--- TEXT EXTRACT ---

I came into this season’s premiere of “Supernatural” a little wary – the end of Season 11 brought with it a lot of changes to the show, including the departure of showrunner Jeremy Carver, some of my favorite writers, and even some long-time crew members. So I was guarded in my expectations, but hopeful because every time I talked to lead actors Jensen Ackles or Jared Padalecki about the new season, they seemed to be happy with the start of the season and where the early episodes were taking them. So, in I went, with tissues and pie and glass of wine at the ready.
“Supernatural” fans are a bit different than other fans – we’re a fandom that has been around for a long time, and we appreciate all sorts of little things that the casual viewer might now. Case in point:
A) The Show is now back on Thursdays, where it began on another network eleven years ago. That felt special to me and added to the anticipation.
B) We love the crew of our show and the miracles that they work, so most of us were not only anticipating the show but the new title card! And it didn’t let us down – I gave a little squee to see it.
C) Music is important. Sure, sure, there’s no singing in Supernatural (untrue, btw) but there has always been music. Great music. The classic rock that Eric Kripke loved and passed on to his fictional boys, Sam and Dean. This season kicked off with the sort of kickass classic rock montage that we’ve come to expect from “Supernatural,” ratcheting up the excitement and reminding me of what an amazing show I fell for.

---

## BRIEF 1
Answer these about the premiere review, one answer per line, marked the same way:
(a) Which showrunner left at the end of Season 11?
(b) On what day of the week is the show now airing?
(c) What kind of montage opened the season?
## BRIEF 2
Shorten the paragraph of the premiere review that begins "I came into this season’s premiere" while keeping its main facts.
## BRIEF 3
From the premiere review, write out the stretch from "B) We love the" through "squee to see it." word for word.

--- ENTRIES SUPPLIED ---

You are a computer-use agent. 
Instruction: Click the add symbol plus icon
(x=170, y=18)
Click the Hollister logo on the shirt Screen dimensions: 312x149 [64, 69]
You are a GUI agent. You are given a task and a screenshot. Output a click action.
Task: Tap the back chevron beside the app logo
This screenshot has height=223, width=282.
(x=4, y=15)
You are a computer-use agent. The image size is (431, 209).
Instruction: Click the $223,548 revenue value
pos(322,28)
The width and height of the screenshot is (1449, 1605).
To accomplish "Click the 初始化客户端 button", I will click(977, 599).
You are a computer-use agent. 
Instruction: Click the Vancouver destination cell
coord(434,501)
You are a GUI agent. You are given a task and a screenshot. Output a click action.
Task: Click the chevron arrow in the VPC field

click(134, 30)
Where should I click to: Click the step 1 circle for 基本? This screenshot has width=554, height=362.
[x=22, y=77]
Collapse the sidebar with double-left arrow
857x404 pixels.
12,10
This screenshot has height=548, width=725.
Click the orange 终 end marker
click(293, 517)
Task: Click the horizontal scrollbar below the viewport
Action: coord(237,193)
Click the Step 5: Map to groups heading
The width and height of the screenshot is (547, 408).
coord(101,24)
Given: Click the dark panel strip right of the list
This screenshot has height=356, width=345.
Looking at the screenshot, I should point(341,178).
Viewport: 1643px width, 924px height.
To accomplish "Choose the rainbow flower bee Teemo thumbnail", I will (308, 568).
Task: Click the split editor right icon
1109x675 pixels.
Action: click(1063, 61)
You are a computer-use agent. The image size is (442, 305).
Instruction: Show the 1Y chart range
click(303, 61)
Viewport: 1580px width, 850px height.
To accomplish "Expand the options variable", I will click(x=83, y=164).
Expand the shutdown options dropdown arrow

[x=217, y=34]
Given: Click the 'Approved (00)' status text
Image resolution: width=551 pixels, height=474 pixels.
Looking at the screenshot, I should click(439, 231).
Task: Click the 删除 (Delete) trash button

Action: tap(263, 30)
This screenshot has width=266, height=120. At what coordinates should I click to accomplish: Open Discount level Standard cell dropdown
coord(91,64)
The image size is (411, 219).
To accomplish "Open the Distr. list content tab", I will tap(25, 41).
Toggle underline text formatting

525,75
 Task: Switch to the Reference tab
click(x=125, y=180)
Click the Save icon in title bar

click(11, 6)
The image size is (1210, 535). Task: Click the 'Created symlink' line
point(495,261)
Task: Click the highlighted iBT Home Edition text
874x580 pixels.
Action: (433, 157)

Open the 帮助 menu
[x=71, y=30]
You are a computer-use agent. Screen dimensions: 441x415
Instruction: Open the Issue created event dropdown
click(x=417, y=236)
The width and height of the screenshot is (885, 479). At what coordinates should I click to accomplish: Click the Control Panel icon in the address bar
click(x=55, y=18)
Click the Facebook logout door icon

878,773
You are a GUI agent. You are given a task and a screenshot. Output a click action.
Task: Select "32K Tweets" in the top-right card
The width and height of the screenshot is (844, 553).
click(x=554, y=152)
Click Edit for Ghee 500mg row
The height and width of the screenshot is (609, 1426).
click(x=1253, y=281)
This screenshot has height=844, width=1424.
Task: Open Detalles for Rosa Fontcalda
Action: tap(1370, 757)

---

## FULL OUTPUT 1
(a) Jeremy Carver
(b) Thursdays
(c) A classic rock montage

## FULL OUTPUT 2
The writer approached the premiere warily because the end of Season 11 brought big changes: showrunner Jeremy Carver, several favorite writers and some long-time crew members all left. Still, the writer stayed hopeful, since lead actors Jensen Ackles and Jared Padalecki always seemed happy with the start of the new season and its early episodes. The writer sat down to watch with tissues, pie and a glass of wine.

## FULL OUTPUT 3
B) We love the crew of our show and the miracles that they work, so most of us were not only anticipating the show but the new title card! And it didn’t let us down – I gave a little squee to see it.